BEGIN TASK DATA
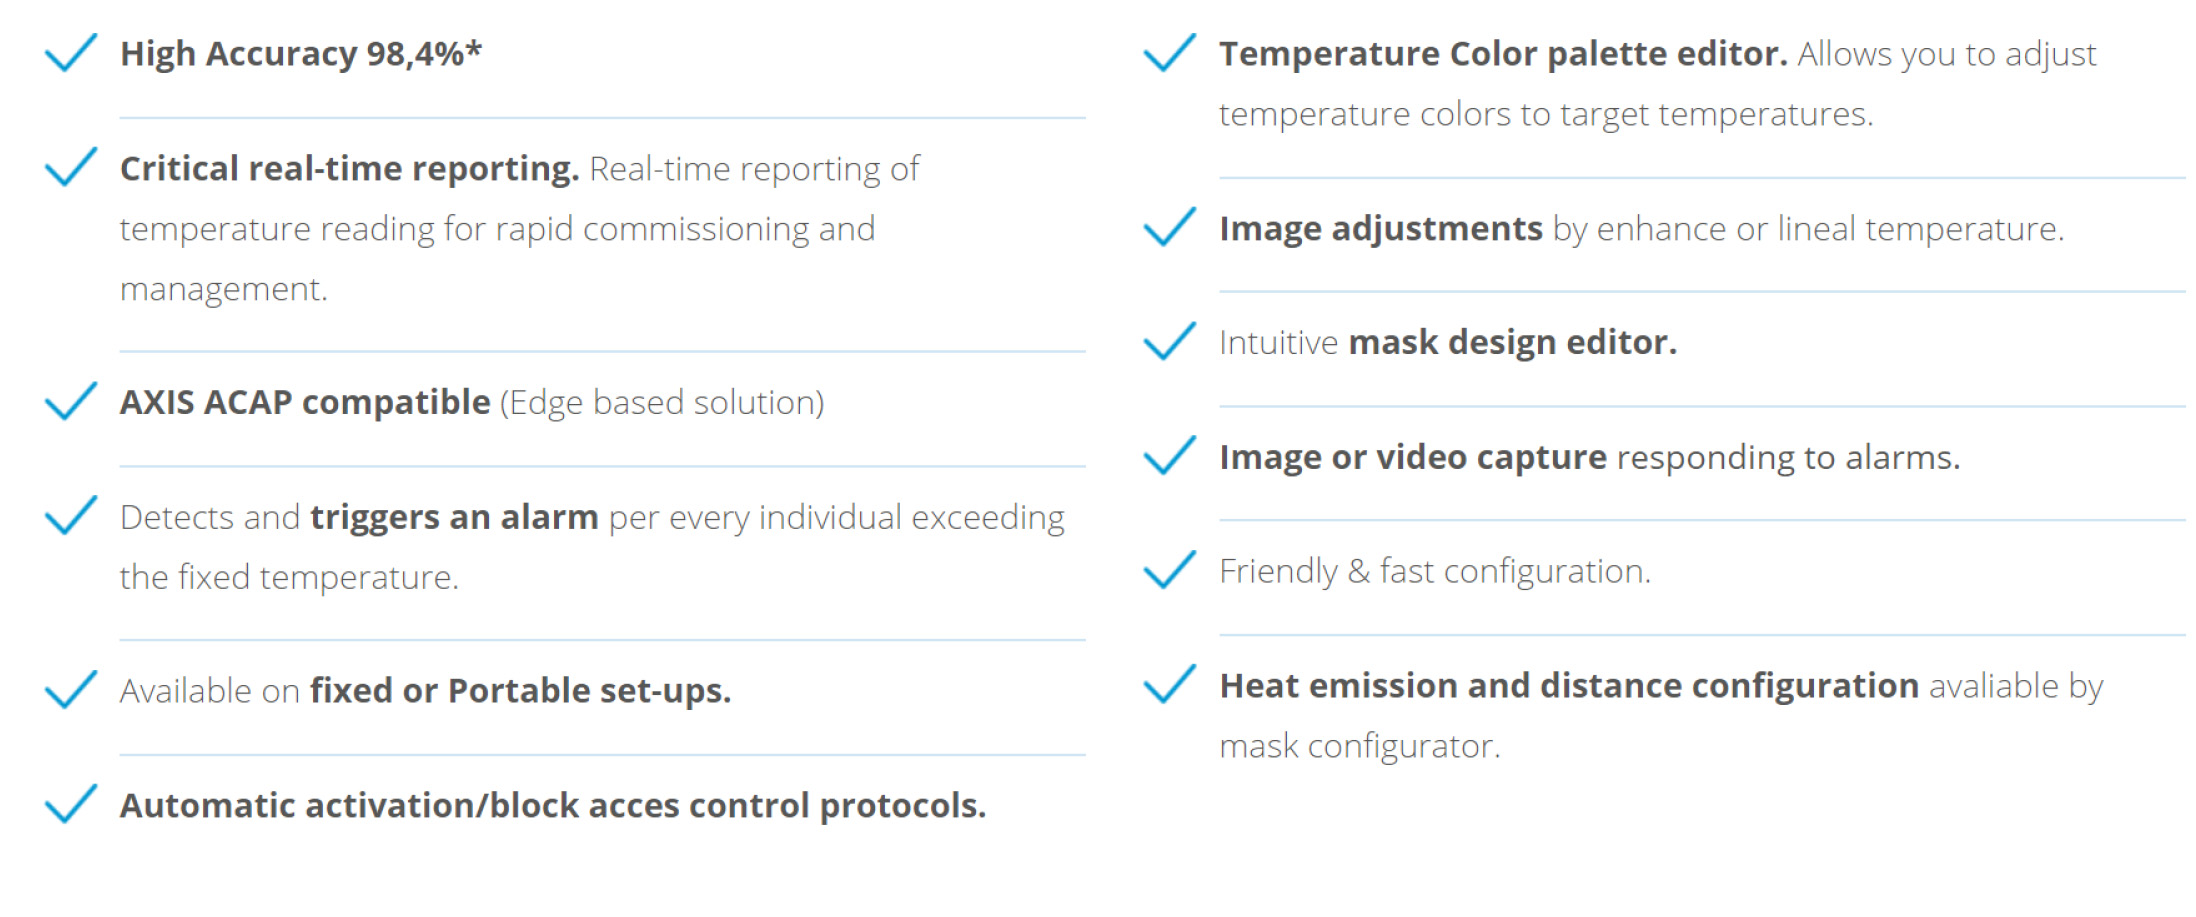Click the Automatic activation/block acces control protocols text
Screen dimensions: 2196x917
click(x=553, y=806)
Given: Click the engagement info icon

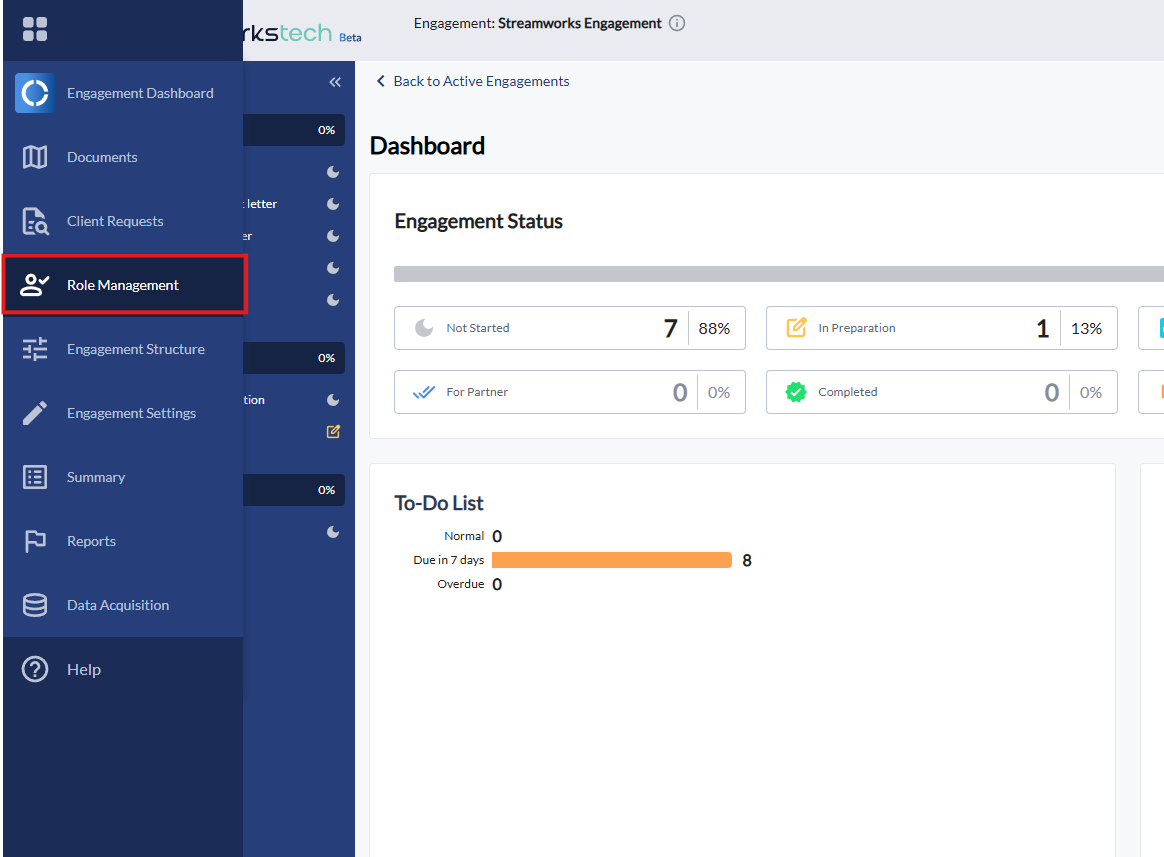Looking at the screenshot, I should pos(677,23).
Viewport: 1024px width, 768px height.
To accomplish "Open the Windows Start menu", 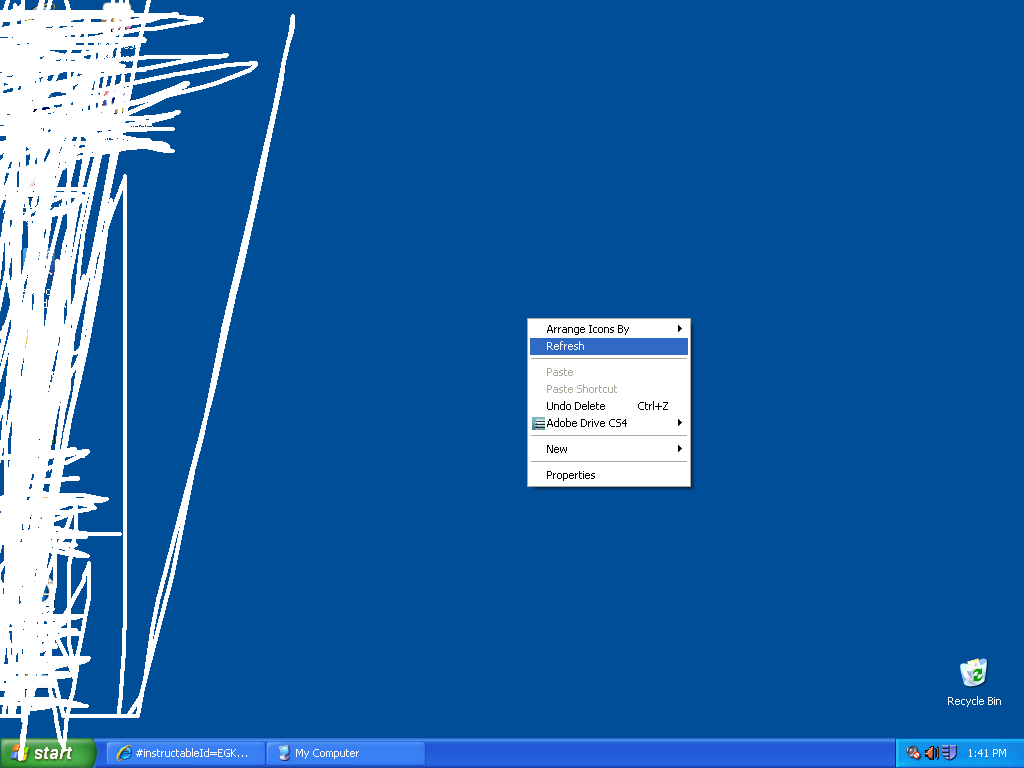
END TASK DATA
## TASK PROMPT
If a picture falls within the lines from the one containing "Given: Click the engagement info icon" through the end of the material, leave it out while repeating those lines exactly.

## ANSWER BOX
Given: Click the engagement info icon

Looking at the screenshot, I should pos(677,23).
Viewport: 1024px width, 768px height.
To accomplish "Open the Windows Start menu", 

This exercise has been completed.